O Programa Forças no Esporte é retratado no livro branco como um instrumento de “integração social por meio da prática esportiva” (Idem, p. 170). Seu alvo é o público de idades entre 7 e 17 anos, e para além da educação para o esporte, há reforço nos estudos do currículo normal de jovens e crianças, educação para a “prevenção de doenças” e outras atividades educacionais não datalhadas. O programa é realizado por meio de convênio com os ministérios do esporte e do desenvolvimento social e agrário, cabendo a cada um deles algumas atribuições. Figuram entre aquelas do Ministério da Defesa, executadas por meio das Forças Armadas, o fornecimento de “infraestrutura, serviço médico, odontológico e de assistência social, coordenadores, transporte e monitores das organizações militares da Marinha, do Exército e da Força Aérea” (Idem, ibidem).

De acordo com a caracterização dos Programas Sociais da Defesa pelo próprio livro branco, percebemos uma vinculação pouco nítida com os objetivos gerais das relações entre a defesa e a sociedade brasileira. Em termos gerais, o documento afirma que esses programas deveriam agir sobre a composição e a melhora de uma mentalidade de defesa no país, e que haveria uma ligação deles com novos aspectos da defesa contemporânea, de integração do componente civil da sociedade no sistema da defesa. Ademais, seria também uma das atribuições destas políticas o compartilhamento de responsabilidades entre a sociedade e as instituições da defesa, o que o livro branco não aprofunda, seja por não colocar entes da sociedade civil como corresponsáveis pelos programas sociais ou por não explicar como eles poderiam colocá-los nessa posição.

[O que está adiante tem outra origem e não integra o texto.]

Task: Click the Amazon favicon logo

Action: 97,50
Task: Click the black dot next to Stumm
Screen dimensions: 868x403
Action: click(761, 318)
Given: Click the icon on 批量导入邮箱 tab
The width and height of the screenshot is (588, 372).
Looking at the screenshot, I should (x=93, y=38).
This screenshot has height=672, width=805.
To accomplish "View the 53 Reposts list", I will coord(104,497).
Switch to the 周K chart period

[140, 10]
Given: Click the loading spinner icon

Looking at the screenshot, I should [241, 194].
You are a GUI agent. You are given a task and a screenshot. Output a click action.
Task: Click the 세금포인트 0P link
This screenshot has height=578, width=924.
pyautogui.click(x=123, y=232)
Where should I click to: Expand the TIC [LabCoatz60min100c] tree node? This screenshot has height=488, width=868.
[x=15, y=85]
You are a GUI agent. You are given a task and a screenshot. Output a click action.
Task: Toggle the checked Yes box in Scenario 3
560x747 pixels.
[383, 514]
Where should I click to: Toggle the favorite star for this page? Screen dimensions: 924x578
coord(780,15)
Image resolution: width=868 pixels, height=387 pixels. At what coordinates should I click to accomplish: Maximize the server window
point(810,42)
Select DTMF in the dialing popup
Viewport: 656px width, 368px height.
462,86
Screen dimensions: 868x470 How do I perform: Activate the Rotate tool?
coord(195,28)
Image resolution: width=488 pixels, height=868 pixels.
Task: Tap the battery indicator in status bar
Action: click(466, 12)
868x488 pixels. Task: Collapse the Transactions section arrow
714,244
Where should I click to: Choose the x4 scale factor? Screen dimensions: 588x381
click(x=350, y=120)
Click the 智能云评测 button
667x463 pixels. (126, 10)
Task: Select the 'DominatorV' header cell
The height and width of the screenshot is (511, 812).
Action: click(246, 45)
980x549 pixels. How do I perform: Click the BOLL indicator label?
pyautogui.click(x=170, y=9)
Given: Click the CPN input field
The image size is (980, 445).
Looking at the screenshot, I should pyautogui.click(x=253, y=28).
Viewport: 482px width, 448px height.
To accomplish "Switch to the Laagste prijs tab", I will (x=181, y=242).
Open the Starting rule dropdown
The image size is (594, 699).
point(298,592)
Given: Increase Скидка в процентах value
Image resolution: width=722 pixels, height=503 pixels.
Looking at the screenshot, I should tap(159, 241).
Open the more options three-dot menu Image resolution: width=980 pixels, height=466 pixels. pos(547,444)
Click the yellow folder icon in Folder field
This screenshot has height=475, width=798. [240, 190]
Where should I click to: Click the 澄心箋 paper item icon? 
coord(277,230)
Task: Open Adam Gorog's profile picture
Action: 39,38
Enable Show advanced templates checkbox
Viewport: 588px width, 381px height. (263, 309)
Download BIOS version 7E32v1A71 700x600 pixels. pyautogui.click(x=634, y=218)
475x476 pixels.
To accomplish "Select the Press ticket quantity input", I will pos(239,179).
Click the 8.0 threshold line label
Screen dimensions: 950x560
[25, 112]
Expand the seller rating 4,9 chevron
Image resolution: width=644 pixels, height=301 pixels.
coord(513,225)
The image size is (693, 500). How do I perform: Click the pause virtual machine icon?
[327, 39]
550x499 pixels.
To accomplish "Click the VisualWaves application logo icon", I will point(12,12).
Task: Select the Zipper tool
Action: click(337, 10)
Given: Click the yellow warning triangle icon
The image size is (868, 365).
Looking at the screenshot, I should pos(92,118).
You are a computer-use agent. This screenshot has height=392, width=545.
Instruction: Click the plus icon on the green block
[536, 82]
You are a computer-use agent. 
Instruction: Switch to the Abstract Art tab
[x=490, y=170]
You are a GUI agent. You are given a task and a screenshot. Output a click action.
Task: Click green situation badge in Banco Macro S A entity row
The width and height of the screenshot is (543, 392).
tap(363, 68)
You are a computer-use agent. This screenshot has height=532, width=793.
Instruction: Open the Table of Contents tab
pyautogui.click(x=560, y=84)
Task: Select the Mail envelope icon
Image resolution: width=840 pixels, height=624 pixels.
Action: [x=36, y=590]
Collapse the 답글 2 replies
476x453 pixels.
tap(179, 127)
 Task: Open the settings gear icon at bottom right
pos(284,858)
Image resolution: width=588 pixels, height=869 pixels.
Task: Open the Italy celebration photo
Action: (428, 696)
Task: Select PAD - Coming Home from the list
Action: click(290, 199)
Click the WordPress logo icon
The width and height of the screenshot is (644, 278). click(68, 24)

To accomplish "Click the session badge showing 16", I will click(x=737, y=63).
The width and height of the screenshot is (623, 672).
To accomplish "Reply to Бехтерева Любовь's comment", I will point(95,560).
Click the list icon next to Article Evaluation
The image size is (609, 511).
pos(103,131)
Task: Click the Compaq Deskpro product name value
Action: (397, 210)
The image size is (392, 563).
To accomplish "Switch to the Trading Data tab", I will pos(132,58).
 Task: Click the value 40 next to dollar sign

A próxima etapa deste trabalho será o de apresentar, com base em fontes primárias e oficiais e de análises especializadas (quando houver) os Programas Sociais da Defesa. Aqueles que tiverem um histórico anterior ao período 2003-2014 terão uma discussão inicial em que se exporão seus antecedentes, e todos serão escrutinados no que tange a seu desenvolvimento nos governos Lula da Silva e Dilma Rousseff. A ordem de apresentação dos

programas estudados foi a cronológica, a partir da criação de cada um. Foram consideradas as datas de criação de cada um deles, contadas a partir de seus primeiros registros de eventos oficiais. Ao fim da caracterização de todos os programas, incluímos ainda como cada um deles foi enquadrado nos planos orçamentários dos governos aqui estudados, buscando mostrar como são vistos no âmbito do planejamento e em sua apresentação para a aprovação legislativa.